昨日、第8回静岡書店大賞の受賞作品が発表されました。
どの部門の作品も、私たち静岡の書店員と図書館司書さんが心からおすすめしたいと思った作品です。
多くのお客様に受賞作を知っていただける様、売り場を盛り上げていきます。
書店でコーナーを見かけましたら、ぜひお手にとってみてください。

さて、静岡書店大賞は児童書名作部門を除き、この一年で発行された新刊が対象になっています。
個人的には新刊をおすすめするのと同時に、「かくれた名作」や「復刊した名作」を紹介して、「こんな作品があったんだ」とお客様を驚かすのも書店員の仕事の醍醐味かと思っております。
そこで今回おすすめしたいのは、1975年に発表され、今年7月に新潮文庫で復活した「神戸・続神戸」です。

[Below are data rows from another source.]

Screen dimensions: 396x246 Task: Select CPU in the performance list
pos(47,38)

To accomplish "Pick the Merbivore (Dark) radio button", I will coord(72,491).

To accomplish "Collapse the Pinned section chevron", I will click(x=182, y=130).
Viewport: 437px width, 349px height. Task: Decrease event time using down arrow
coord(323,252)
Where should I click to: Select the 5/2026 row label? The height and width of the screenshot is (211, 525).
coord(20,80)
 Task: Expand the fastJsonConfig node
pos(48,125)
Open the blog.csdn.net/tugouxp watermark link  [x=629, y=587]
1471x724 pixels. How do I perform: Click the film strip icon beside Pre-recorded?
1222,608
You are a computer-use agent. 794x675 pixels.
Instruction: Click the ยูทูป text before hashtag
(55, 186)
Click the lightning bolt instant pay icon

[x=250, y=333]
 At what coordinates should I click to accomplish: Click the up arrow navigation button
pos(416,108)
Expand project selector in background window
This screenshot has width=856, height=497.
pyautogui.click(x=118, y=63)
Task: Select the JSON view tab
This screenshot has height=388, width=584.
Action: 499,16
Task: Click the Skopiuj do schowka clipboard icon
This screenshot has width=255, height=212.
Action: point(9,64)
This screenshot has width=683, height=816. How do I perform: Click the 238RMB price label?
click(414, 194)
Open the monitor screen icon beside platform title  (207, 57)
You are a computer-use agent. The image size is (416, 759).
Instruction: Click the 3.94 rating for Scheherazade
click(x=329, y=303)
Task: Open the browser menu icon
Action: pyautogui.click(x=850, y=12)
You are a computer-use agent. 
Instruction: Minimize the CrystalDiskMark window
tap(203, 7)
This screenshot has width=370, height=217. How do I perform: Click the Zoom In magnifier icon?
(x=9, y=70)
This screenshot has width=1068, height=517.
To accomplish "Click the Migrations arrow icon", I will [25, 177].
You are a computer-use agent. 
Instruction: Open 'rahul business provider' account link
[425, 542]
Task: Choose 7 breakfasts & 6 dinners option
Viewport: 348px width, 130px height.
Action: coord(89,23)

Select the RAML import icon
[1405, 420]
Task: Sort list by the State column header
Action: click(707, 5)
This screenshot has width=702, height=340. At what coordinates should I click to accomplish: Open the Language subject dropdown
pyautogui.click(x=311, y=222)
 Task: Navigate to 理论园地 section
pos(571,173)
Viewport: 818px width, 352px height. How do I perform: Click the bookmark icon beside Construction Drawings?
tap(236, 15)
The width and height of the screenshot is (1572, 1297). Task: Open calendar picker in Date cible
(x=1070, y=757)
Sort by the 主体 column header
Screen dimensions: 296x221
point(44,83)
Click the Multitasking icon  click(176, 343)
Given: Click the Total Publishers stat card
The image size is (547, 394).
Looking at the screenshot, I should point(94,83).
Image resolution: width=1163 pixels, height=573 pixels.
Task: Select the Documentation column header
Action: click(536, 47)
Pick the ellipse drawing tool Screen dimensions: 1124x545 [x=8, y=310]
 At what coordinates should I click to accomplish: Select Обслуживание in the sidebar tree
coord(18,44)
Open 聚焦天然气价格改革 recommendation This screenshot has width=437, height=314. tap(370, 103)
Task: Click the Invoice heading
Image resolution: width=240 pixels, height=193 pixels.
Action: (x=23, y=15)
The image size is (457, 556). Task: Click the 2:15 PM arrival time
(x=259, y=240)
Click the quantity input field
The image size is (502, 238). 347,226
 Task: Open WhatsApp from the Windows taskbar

時代は第二次世界大戦下、東京から神戸に逃避行した「私」と、
私が住むことになった奇妙なホテルで出会う、謎と魅力に満ちた人々との交流が描かれます。そのホテルでは国籍も職業も異なる人々が、戦争中とは思えないほど、「自由」に生きています。
超個性的な登場人物たちがユーモラスに、時に哀愁をもって描かれるのですが、
そのバランスが絶妙で、読み進むにつれてキャラクターたちの怪しい魅力にとりつかれてしまいます。
また、「グローバル」や「多様性」といった今に繋がるキーワードが盛り込まれている小説だと感じました。国や立場を越えた他者との付き合いは、この物語のようにお互いが自分むきだしの方がかえって分かりあえるのではないでしょうか。

出版社の編集者さんが復刊をしてくれたおかげで、この本に出会うことができたのですが、自分の知らなかった本との出会いに、改めて本の世界の底知れない魅力を感じました。編集者さんたちの思いも含め、本の魅力をひとつでも多くお客様にご紹介していかねばと思っています。